((
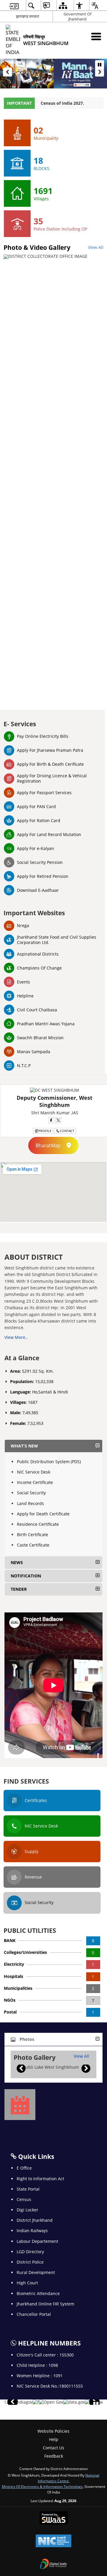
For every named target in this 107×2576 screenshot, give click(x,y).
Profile (44, 1131)
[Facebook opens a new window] (51, 1120)
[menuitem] (14, 5)
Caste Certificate (33, 1545)
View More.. (16, 1337)
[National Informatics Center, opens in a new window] (53, 2541)
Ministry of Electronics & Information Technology (42, 2486)
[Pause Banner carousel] (99, 64)
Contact (67, 1131)
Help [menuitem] (53, 2439)
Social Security (31, 1493)
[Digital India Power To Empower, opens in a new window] (53, 2564)
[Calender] (20, 2104)
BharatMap (48, 1145)
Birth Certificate (32, 1534)
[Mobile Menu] (96, 36)
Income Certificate (35, 1482)
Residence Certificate (38, 1524)
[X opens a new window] (58, 1120)
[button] (7, 72)
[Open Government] (51, 2402)
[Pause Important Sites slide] (96, 2404)
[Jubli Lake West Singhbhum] (49, 2067)
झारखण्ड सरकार (27, 16)
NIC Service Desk (33, 1472)
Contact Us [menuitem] (53, 2448)
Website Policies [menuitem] (53, 2431)
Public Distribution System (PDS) (49, 1461)
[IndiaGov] (22, 2402)
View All (95, 247)
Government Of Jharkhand (77, 16)
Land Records (30, 1503)
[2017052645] (36, 2402)
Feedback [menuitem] (53, 2456)
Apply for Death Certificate (43, 1514)
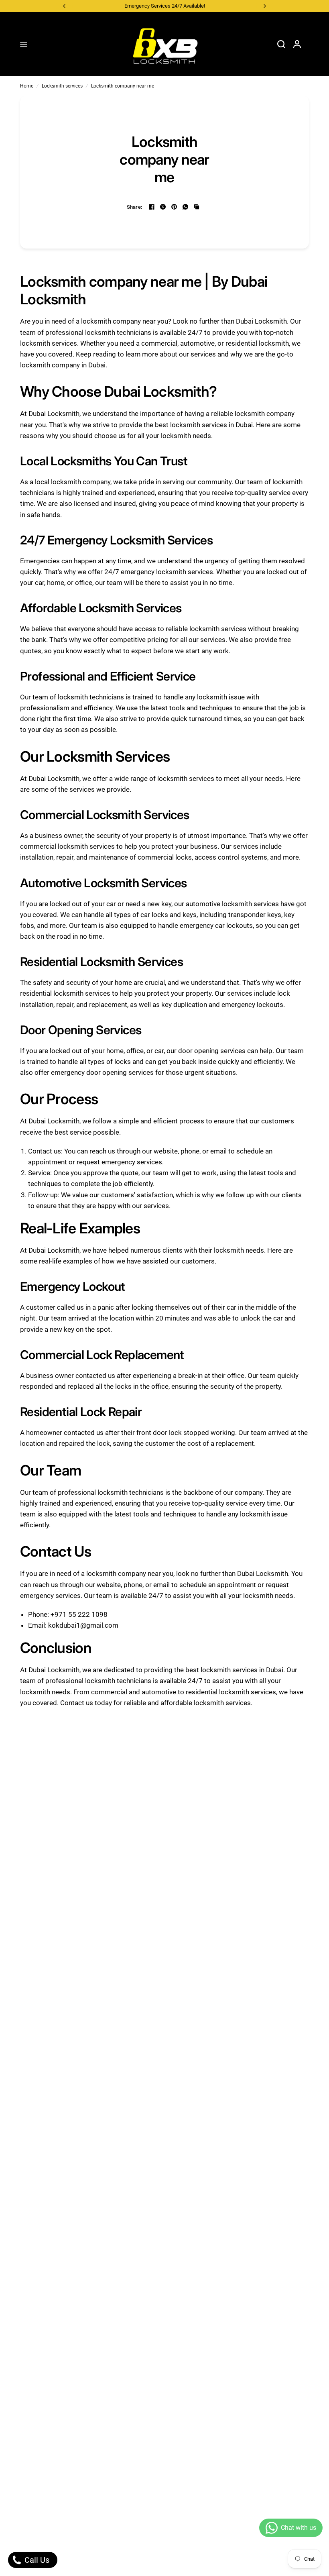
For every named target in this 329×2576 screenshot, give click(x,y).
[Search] (281, 44)
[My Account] (297, 44)
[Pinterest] (174, 207)
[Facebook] (151, 207)
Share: (134, 207)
))
**Exercise instructions**
In the entries above, find the line that contains "Income Certificate (35, 1482)", then repeat exactly every line from the first one through that line, with no pictures.

**Response to the task**
For every named target in this 107×2576 screenshot, give click(x,y).
Profile (44, 1131)
[Facebook opens a new window] (51, 1120)
[menuitem] (14, 5)
Caste Certificate (33, 1545)
View More.. (16, 1337)
[National Informatics Center, opens in a new window] (53, 2541)
Ministry of Electronics & Information Technology (42, 2486)
[Pause Banner carousel] (99, 64)
Contact (67, 1131)
Help [menuitem] (53, 2439)
Social Security (31, 1493)
[Digital India Power To Empower, opens in a new window] (53, 2564)
[Calender] (20, 2104)
BharatMap (48, 1145)
Birth Certificate (32, 1534)
[Mobile Menu] (96, 36)
Income Certificate (35, 1482)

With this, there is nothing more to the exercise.